START Input material

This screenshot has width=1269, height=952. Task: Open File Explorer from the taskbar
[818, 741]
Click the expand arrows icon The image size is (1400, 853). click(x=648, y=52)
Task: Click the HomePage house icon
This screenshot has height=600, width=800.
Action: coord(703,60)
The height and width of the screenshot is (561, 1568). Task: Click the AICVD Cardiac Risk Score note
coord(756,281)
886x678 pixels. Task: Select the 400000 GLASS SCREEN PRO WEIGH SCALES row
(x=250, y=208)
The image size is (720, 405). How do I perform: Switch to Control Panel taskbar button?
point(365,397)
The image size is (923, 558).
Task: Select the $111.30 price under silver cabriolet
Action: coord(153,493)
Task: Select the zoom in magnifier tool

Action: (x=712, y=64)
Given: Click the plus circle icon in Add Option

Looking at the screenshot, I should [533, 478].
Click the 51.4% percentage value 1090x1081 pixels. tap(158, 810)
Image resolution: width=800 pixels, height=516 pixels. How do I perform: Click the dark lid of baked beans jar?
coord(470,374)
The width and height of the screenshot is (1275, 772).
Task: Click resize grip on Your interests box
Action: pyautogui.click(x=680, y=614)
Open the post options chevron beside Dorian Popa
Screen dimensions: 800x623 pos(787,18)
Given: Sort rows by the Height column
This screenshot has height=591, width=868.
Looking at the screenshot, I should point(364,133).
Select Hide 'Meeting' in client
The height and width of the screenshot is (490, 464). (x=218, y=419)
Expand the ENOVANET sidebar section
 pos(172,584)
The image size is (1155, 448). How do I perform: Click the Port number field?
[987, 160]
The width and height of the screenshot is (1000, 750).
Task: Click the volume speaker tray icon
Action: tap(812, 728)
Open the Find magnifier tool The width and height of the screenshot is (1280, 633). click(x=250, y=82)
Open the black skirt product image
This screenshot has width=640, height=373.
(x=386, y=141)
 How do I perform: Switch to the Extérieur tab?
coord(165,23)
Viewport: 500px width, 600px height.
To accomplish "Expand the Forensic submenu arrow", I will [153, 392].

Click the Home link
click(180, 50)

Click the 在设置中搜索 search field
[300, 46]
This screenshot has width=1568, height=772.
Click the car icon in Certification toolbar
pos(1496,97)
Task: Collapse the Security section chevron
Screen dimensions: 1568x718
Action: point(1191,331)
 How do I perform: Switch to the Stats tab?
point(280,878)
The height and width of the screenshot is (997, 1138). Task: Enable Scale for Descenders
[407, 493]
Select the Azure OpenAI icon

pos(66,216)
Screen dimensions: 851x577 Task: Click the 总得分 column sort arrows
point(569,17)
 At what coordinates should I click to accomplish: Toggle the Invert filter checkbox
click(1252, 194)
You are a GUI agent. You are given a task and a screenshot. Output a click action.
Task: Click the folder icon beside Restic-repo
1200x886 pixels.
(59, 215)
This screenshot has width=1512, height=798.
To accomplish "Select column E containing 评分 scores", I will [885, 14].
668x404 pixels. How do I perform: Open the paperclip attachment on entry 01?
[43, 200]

END Input material

Task ▸ Retype every one of the lines above, character for character.

Correct output ▸
This screenshot has width=1269, height=952. Task: Open File Explorer from the taskbar
[818, 741]
Click the expand arrows icon The image size is (1400, 853). click(x=648, y=52)
Task: Click the HomePage house icon
This screenshot has height=600, width=800.
Action: coord(703,60)
The height and width of the screenshot is (561, 1568). Task: Click the AICVD Cardiac Risk Score note
coord(756,281)
886x678 pixels. Task: Select the 400000 GLASS SCREEN PRO WEIGH SCALES row
(x=250, y=208)
The image size is (720, 405). How do I perform: Switch to Control Panel taskbar button?
point(365,397)
The image size is (923, 558).
Task: Select the $111.30 price under silver cabriolet
Action: coord(153,493)
Task: Select the zoom in magnifier tool

Action: (x=712, y=64)
Given: Click the plus circle icon in Add Option

Looking at the screenshot, I should [533, 478].
Click the 51.4% percentage value 1090x1081 pixels. tap(158, 810)
Image resolution: width=800 pixels, height=516 pixels. How do I perform: Click the dark lid of baked beans jar?
coord(470,374)
The width and height of the screenshot is (1275, 772).
Task: Click resize grip on Your interests box
Action: pyautogui.click(x=680, y=614)
Open the post options chevron beside Dorian Popa
Screen dimensions: 800x623 pos(787,18)
Given: Sort rows by the Height column
This screenshot has height=591, width=868.
Looking at the screenshot, I should point(364,133).
Select Hide 'Meeting' in client
The height and width of the screenshot is (490, 464). (x=218, y=419)
Expand the ENOVANET sidebar section
 pos(172,584)
The image size is (1155, 448). How do I perform: Click the Port number field?
[987, 160]
The width and height of the screenshot is (1000, 750).
Task: Click the volume speaker tray icon
Action: tap(812, 728)
Open the Find magnifier tool The width and height of the screenshot is (1280, 633). click(x=250, y=82)
Open the black skirt product image
This screenshot has width=640, height=373.
(x=386, y=141)
 How do I perform: Switch to the Extérieur tab?
coord(165,23)
Viewport: 500px width, 600px height.
To accomplish "Expand the Forensic submenu arrow", I will [153, 392].

Click the Home link
click(180, 50)

Click the 在设置中搜索 search field
[300, 46]
This screenshot has width=1568, height=772.
Click the car icon in Certification toolbar
pos(1496,97)
Task: Collapse the Security section chevron
Screen dimensions: 1568x718
Action: point(1191,331)
 How do I perform: Switch to the Stats tab?
point(280,878)
The height and width of the screenshot is (997, 1138). Task: Enable Scale for Descenders
[407, 493]
Select the Azure OpenAI icon

pos(66,216)
Screen dimensions: 851x577 Task: Click the 总得分 column sort arrows
point(569,17)
 At what coordinates should I click to accomplish: Toggle the Invert filter checkbox
click(1252, 194)
You are a GUI agent. You are given a task and a screenshot. Output a click action.
Task: Click the folder icon beside Restic-repo
1200x886 pixels.
(59, 215)
This screenshot has width=1512, height=798.
To accomplish "Select column E containing 评分 scores", I will [885, 14].
668x404 pixels. How do I perform: Open the paperclip attachment on entry 01?
[43, 200]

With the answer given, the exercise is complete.